We found a strong positive correlation between the peak of acidosis and of hyperemia to SD in the young intact cerebral cortex (Fig. 4E). At close inspection, the imaging experiments revealed that the peak of acidosis preceded slightly the peak of hyperemia to SD. If these observations represent more than a coincidence, it would appear that the coupling during SD must have a metabovascular component, even though the prevalence of neurovascular over metabolic coupling with SD has been promoted45. Our data further indicate that if such a coupling exists, it is severely impaired in the aged brain (Fig. 4F).
Duration of acidosis and hyperemia, on the other hand, did not coincide in the intact cortex.

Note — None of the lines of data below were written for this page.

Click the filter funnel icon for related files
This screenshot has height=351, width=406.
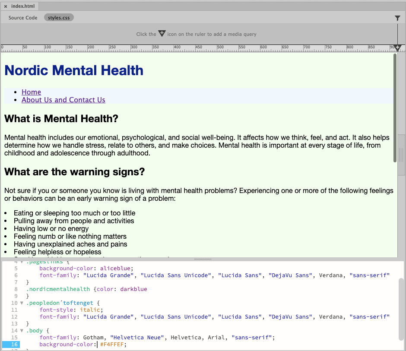tap(397, 18)
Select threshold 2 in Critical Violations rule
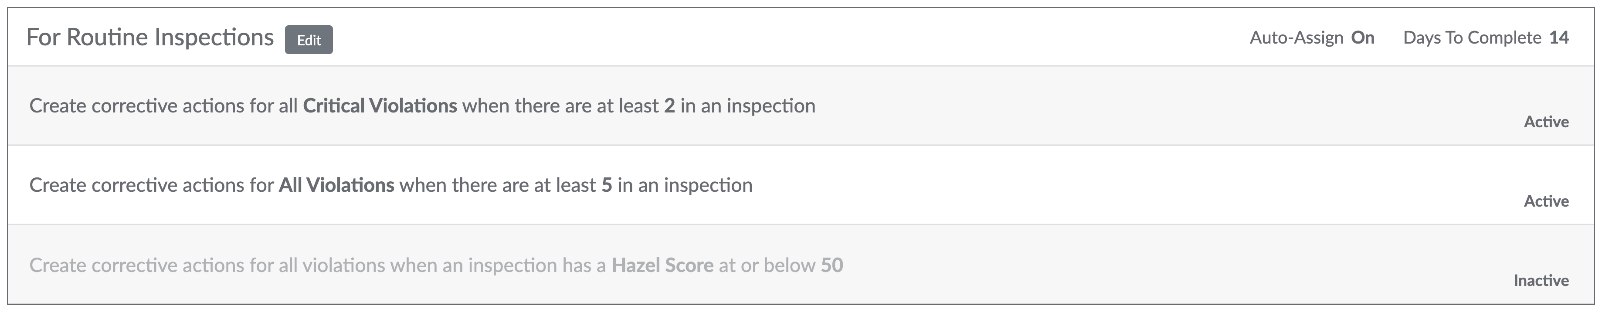 (x=669, y=106)
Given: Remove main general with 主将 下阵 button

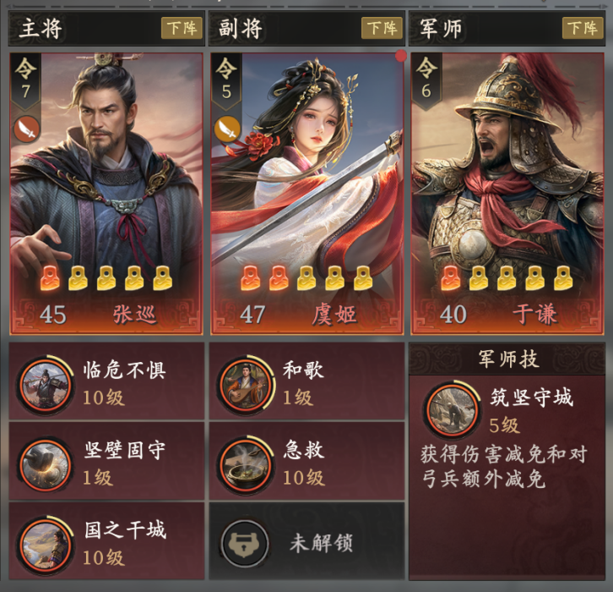Looking at the screenshot, I should click(182, 28).
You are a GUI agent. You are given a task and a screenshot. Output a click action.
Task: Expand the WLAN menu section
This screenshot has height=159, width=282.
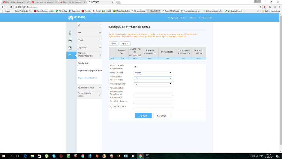coord(89,40)
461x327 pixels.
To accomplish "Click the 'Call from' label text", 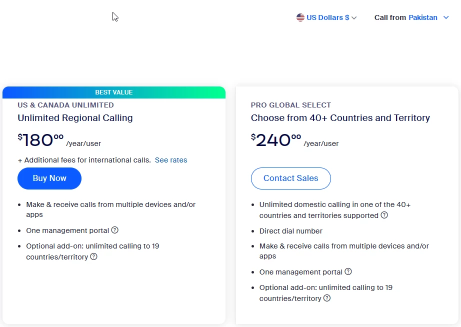I will [x=390, y=18].
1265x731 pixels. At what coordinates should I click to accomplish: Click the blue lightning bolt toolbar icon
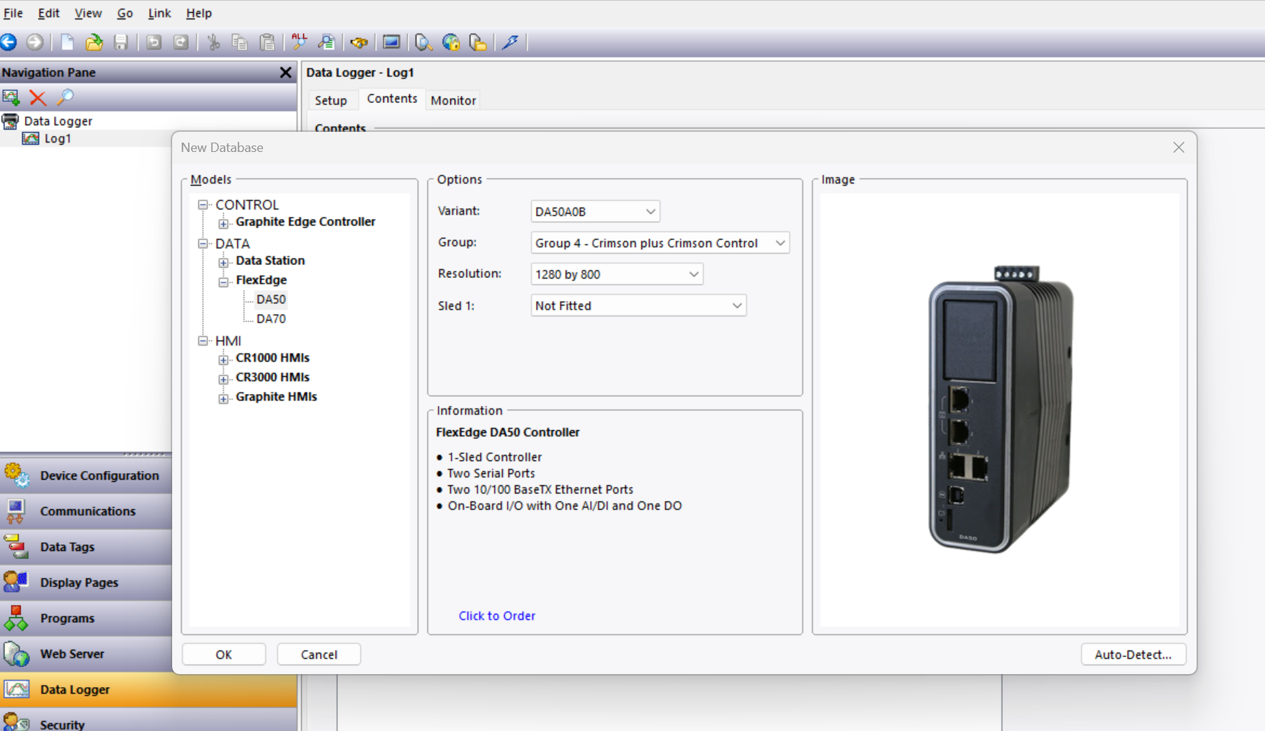point(510,42)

We suspect that hyperemia disproportionately outlasts acidosis, possibly leading to a non-linear association. This would be consistent with the notion that the CBF response to SD creates luxury perfusion in the cortex that receives uninterrupted blood supply45. The mismatch may also imply that vasoactive mediators other than pH (e.g. arachidonic acid metabolites) are involved in regulating the CBF response to SD45, 46.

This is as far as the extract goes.